§ Texte du document

# # #

Pour ce deuxième volet de notre rubrique « Entre les lignes », Djiman Koukou nous emmène en Afrique où il a grandi. Le jeune béninois nous parle de ses racines, de son arrivée en France, de sa petite famille et de ses rêves. Récit…
C’est à Porto-Novo, la capitale historique du Bénin, que Djiman Koukou a vu le jour le 14 novembre 1990. Entouré de ses 10 frères et sœurs, on peut dire que « c’était le bordel à la maison ! A l’image des grandes familles africaines. » Mais cette joyeuse cacophonie n’aura pas duré longtemps puisqu’à l’âge de 5 ans Djiman a dû quitter son village et les siens. « Mon papa et ma maman m’ont confié à mon oncle et à sa famille pour que je puisse être scolarisé. C’est pour cela que j’ai rejoint Bohicon, la sixième plus grande ville béninoise, située dans le centre du pays. »
Malgré la distance, il est resté très proche de ses parents. « Ils ont toujours été là pour moi et étaient très attentifs à mes résultats à l’école. » En même temps, il a beaucoup appris au contact de son oncle ingénieur-chercheur-agronome.

# # #

§ Données fournies
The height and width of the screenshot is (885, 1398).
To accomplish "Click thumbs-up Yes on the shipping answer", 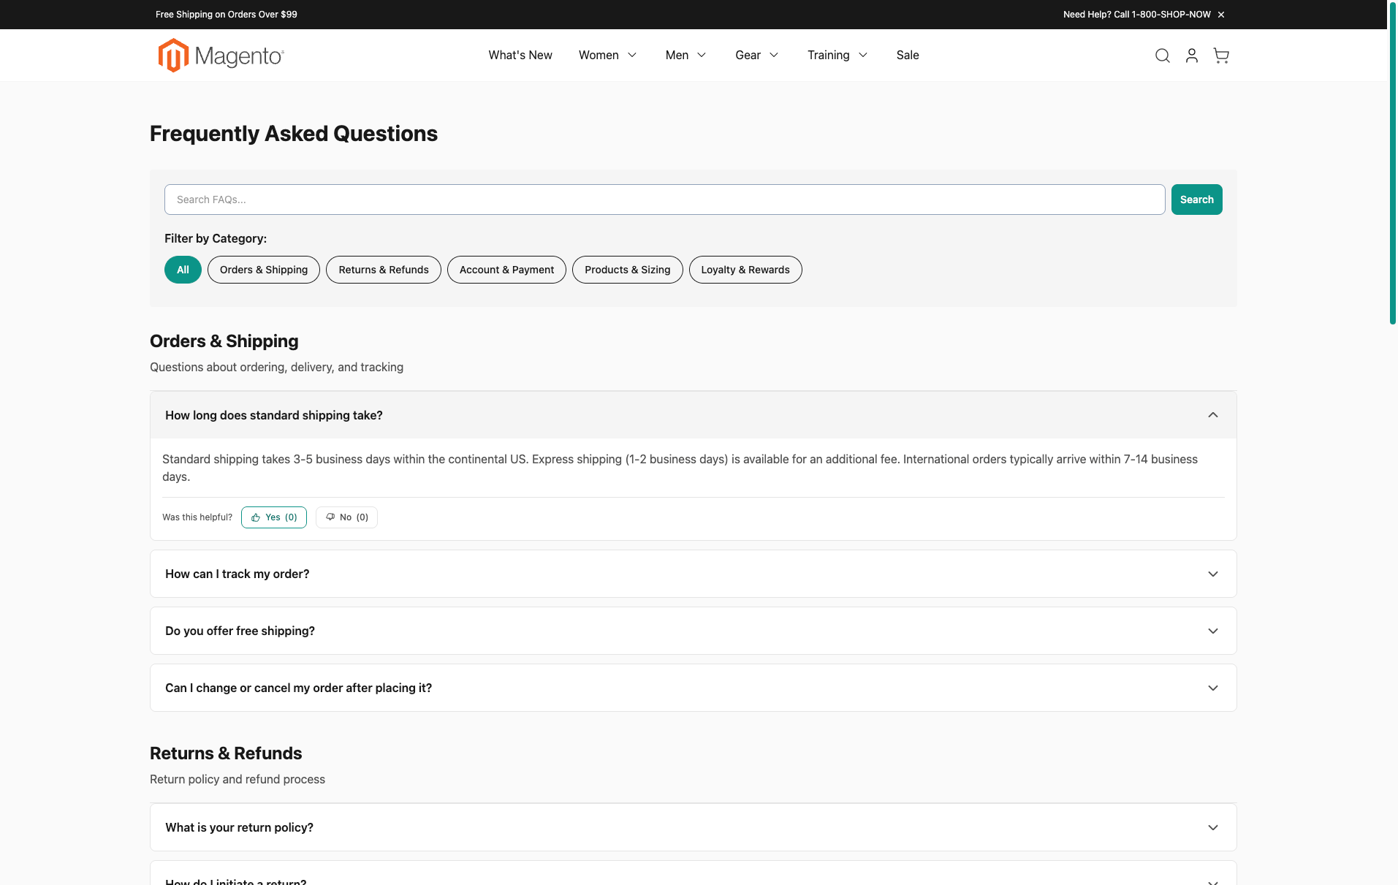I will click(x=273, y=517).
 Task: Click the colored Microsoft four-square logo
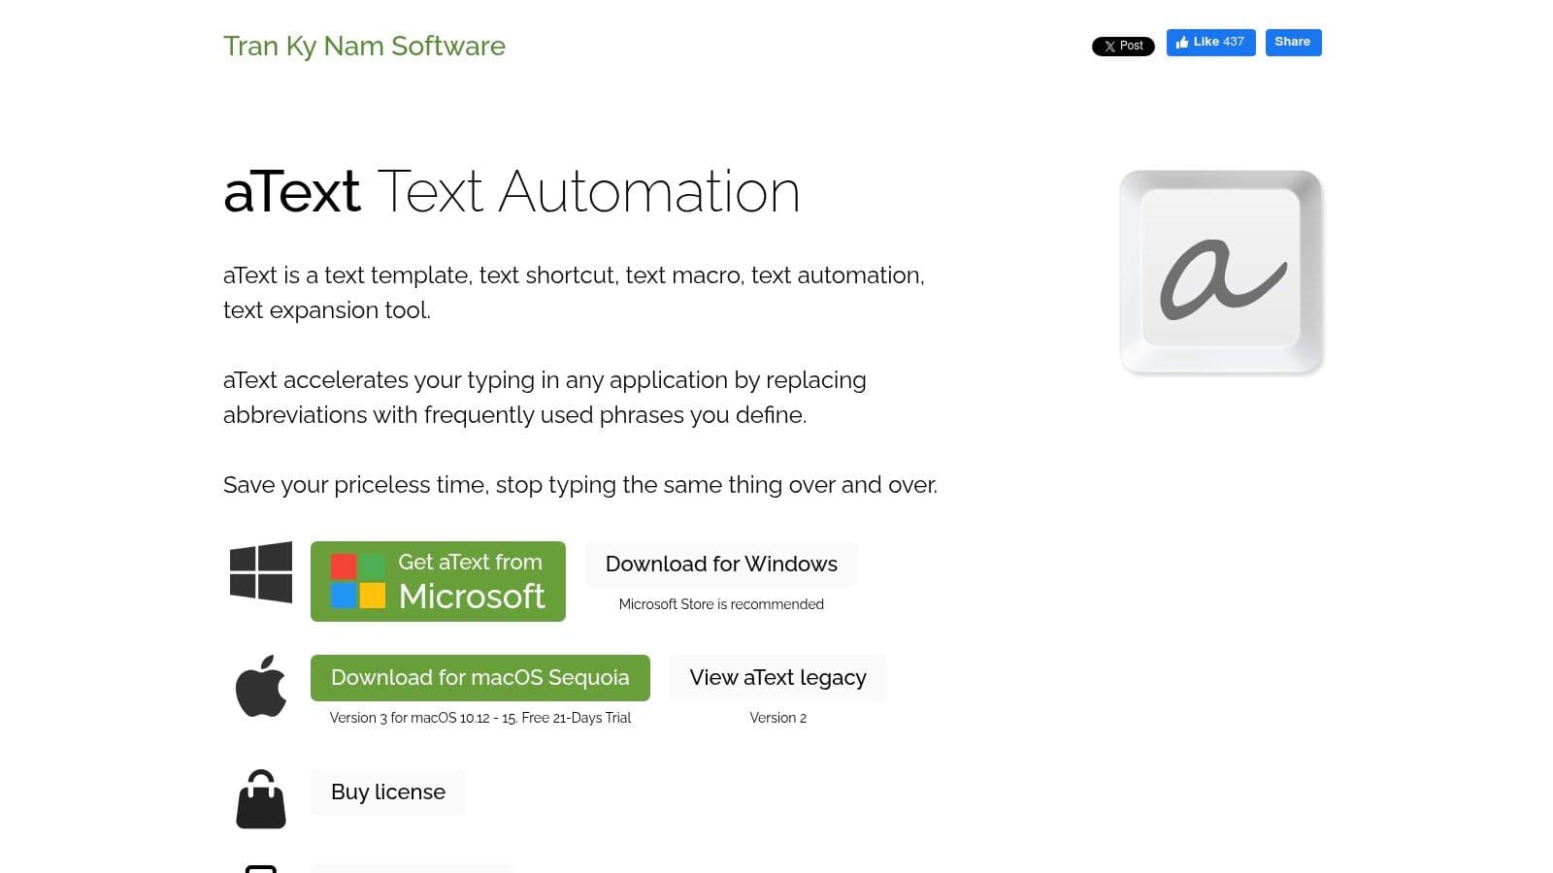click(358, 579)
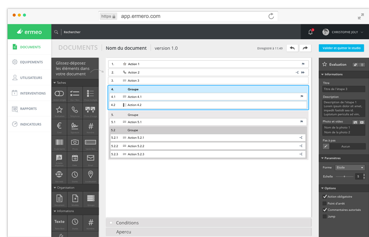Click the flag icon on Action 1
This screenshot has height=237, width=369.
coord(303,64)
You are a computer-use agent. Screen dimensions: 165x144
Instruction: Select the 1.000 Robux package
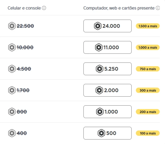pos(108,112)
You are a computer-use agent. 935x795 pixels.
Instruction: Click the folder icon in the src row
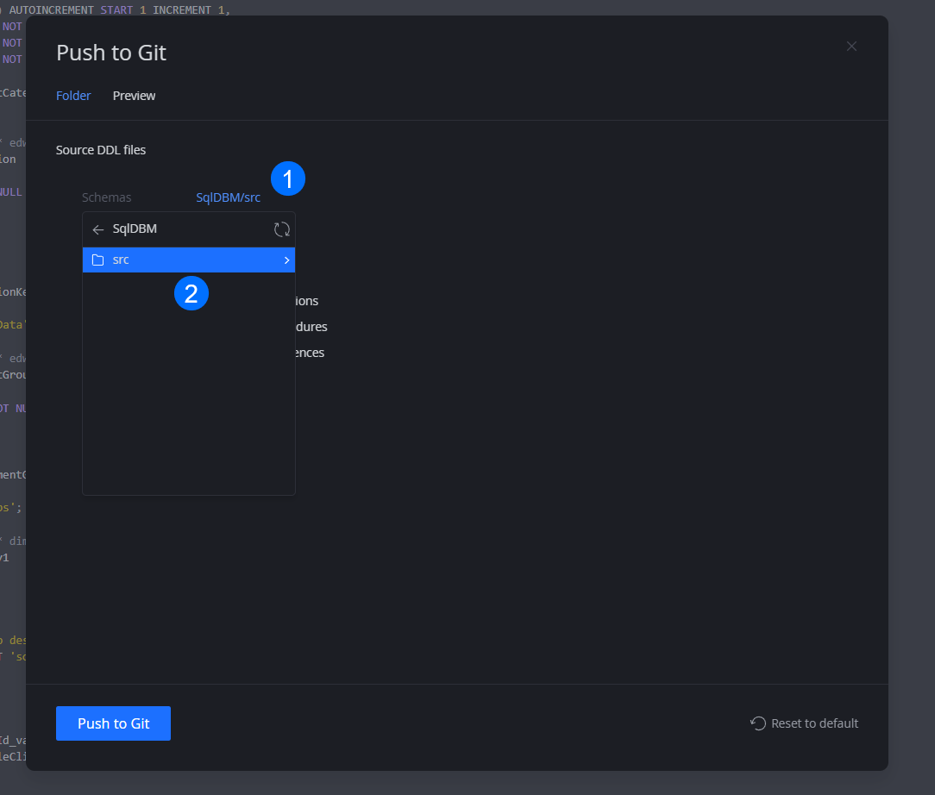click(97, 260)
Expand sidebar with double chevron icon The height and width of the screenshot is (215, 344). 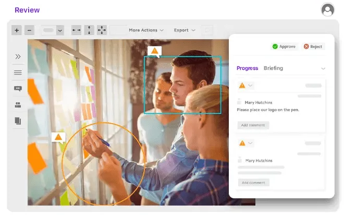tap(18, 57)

# # #

§ Objectif
Recopiez intégralement, sans la moindre modification, le portrait de Djiman Koukou.

§ Résultat
Pour ce deuxième volet de notre rubrique « Entre les lignes », Djiman Koukou nous emmène en Afrique où il a grandi. Le jeune béninois nous parle de ses racines, de son arrivée en France, de sa petite famille et de ses rêves. Récit…
C’est à Porto-Novo, la capitale historique du Bénin, que Djiman Koukou a vu le jour le 14 novembre 1990. Entouré de ses 10 frères et sœurs, on peut dire que « c’était le bordel à la maison ! A l’image des grandes familles africaines. » Mais cette joyeuse cacophonie n’aura pas duré longtemps puisqu’à l’âge de 5 ans Djiman a dû quitter son village et les siens. « Mon papa et ma maman m’ont confié à mon oncle et à sa famille pour que je puisse être scolarisé. C’est pour cela que j’ai rejoint Bohicon, la sixième plus grande ville béninoise, située dans le centre du pays. »
Malgré la distance, il est resté très proche de ses parents. « Ils ont toujours été là pour moi et étaient très attentifs à mes résultats à l’école. » En même temps, il a beaucoup appris au contact de son oncle ingénieur-chercheur-agronome.